伊勢新聞

2020年8月28日(金)

▼北川正恭氏が知事に就任した直後のみどりの日にちなんだ行事で激怒したという話がある。知事の会場入りとともに出席者が起立して拍手した演出に、大会の主役は一体誰なんだと事務局職員を叱り飛ばしたというのである

▼公約とした「県民サービス」について、こう語っていた。県職員が言う県民サービスとは、自分たちの仕事を優先し、余力があったら県民のために何かをすることを指すが、本当のサービスは、まず県民のためを考えることだ、と

▼県議3期、衆議院議員4期を通じ公務員を見てきた視点は、官僚出身知事6期後として新鮮だった。県が新型コロナウイルスに感染した医療関係者を「会社員」と発表したのに続き、特別支援学校生を「高校生」と発表していた

▼「会社員」と偽りの発表をしたのは、鈴木英敬知事がSNS(会員制交流サイト)で拡散しているデマや誹謗(ひぼう)中傷の書き込みを「絶対にやめて」と呼び掛けた翌日だった。
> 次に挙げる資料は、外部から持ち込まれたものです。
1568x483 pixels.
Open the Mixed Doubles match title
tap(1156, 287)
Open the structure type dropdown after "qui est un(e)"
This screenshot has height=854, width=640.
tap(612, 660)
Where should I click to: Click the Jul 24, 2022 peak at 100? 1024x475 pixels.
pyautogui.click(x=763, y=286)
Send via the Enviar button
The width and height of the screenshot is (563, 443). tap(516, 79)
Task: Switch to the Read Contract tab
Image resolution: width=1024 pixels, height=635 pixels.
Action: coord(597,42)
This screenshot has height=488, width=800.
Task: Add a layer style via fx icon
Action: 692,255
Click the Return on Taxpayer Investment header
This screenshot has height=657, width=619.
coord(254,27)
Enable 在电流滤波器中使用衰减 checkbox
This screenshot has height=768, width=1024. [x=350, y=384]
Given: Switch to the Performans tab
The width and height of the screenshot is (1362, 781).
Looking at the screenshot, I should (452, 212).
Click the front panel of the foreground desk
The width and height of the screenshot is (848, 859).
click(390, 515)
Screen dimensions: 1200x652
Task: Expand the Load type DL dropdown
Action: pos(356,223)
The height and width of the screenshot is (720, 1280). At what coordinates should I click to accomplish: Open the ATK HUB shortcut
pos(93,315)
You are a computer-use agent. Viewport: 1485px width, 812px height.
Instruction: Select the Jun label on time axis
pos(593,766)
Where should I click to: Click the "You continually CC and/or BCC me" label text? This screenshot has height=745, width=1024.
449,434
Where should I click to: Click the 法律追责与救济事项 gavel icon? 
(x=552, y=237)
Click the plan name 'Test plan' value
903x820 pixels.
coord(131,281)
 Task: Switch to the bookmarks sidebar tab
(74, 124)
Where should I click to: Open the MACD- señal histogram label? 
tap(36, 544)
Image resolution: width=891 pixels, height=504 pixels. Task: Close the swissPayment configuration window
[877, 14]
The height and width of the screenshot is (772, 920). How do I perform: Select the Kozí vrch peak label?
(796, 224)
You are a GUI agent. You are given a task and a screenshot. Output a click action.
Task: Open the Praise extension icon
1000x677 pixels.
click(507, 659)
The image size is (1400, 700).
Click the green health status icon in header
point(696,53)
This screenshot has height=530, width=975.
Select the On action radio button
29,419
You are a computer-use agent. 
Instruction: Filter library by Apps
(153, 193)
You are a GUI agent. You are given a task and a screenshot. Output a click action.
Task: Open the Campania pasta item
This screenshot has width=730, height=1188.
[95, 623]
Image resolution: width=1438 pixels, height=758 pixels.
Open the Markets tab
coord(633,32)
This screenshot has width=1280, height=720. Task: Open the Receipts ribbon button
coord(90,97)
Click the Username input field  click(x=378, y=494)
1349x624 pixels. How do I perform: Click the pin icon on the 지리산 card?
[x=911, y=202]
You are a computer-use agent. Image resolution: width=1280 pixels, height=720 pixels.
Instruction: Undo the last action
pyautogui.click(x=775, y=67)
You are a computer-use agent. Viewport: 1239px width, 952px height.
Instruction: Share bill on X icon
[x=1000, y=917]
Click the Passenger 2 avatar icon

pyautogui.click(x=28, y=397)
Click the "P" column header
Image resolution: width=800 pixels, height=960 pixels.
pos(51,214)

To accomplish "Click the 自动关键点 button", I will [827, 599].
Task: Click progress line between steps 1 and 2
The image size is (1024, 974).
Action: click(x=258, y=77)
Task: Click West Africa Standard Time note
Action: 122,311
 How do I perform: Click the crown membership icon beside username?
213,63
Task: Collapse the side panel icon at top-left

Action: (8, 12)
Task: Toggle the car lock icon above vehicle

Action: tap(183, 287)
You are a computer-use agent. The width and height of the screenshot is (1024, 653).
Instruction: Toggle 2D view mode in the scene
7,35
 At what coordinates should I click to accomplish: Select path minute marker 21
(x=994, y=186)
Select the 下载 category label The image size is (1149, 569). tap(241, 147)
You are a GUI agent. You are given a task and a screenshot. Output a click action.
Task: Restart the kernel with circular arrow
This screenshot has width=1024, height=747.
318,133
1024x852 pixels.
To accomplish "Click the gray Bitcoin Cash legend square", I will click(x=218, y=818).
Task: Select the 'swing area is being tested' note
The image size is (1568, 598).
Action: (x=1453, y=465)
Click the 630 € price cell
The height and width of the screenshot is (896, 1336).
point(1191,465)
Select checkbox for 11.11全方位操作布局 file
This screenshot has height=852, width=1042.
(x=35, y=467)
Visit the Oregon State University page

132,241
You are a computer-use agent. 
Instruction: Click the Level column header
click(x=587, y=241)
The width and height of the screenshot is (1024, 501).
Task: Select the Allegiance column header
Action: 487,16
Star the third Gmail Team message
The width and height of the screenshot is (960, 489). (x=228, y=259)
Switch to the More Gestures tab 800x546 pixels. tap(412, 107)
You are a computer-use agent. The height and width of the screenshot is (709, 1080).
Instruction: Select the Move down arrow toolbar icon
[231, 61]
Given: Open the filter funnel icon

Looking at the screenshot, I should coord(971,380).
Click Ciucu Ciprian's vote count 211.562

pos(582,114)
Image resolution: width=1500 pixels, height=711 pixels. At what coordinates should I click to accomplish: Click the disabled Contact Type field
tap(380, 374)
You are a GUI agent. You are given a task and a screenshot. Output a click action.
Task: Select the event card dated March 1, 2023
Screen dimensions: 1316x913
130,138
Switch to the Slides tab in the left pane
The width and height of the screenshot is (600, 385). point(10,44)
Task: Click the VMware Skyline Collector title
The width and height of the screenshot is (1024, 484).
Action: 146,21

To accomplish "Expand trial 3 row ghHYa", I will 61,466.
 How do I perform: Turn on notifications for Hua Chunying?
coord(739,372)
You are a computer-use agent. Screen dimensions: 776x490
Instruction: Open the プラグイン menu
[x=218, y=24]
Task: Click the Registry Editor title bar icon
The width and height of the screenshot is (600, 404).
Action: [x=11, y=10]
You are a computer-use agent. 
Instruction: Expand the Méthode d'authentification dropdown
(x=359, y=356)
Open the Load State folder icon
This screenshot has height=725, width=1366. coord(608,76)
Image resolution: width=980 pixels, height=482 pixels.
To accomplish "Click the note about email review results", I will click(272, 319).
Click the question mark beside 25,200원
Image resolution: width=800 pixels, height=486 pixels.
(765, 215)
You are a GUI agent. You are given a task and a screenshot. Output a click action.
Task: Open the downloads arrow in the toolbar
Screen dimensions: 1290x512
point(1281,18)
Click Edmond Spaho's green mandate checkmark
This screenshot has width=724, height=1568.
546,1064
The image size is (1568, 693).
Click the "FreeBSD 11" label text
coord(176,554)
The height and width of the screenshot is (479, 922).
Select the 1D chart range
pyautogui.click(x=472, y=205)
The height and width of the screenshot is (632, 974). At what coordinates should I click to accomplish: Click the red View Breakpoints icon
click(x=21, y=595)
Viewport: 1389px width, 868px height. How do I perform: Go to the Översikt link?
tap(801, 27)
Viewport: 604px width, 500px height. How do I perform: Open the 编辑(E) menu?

特に気に掛けていた医療関係者への書き込みの拡散に結びつきかねない公表にためらったのではないか

▼「特別支援学校生」については、感染症対策本部が県教委特別支援教育課に相談した上でという。「それはまずい」という回答を期待してのことであり、責任の分散化を図ったということだろう

▼事後報告に県教委幹部が「将来的に学校内で感染者が出れば、かえって誤解を与える」と反発して訂正となったらしい。感染症対策本部の意図を察知して、先手を打ったと考えると分かりやすい。県民の感染予防のためという視点はない。変わらぬ職員気質と言えようか。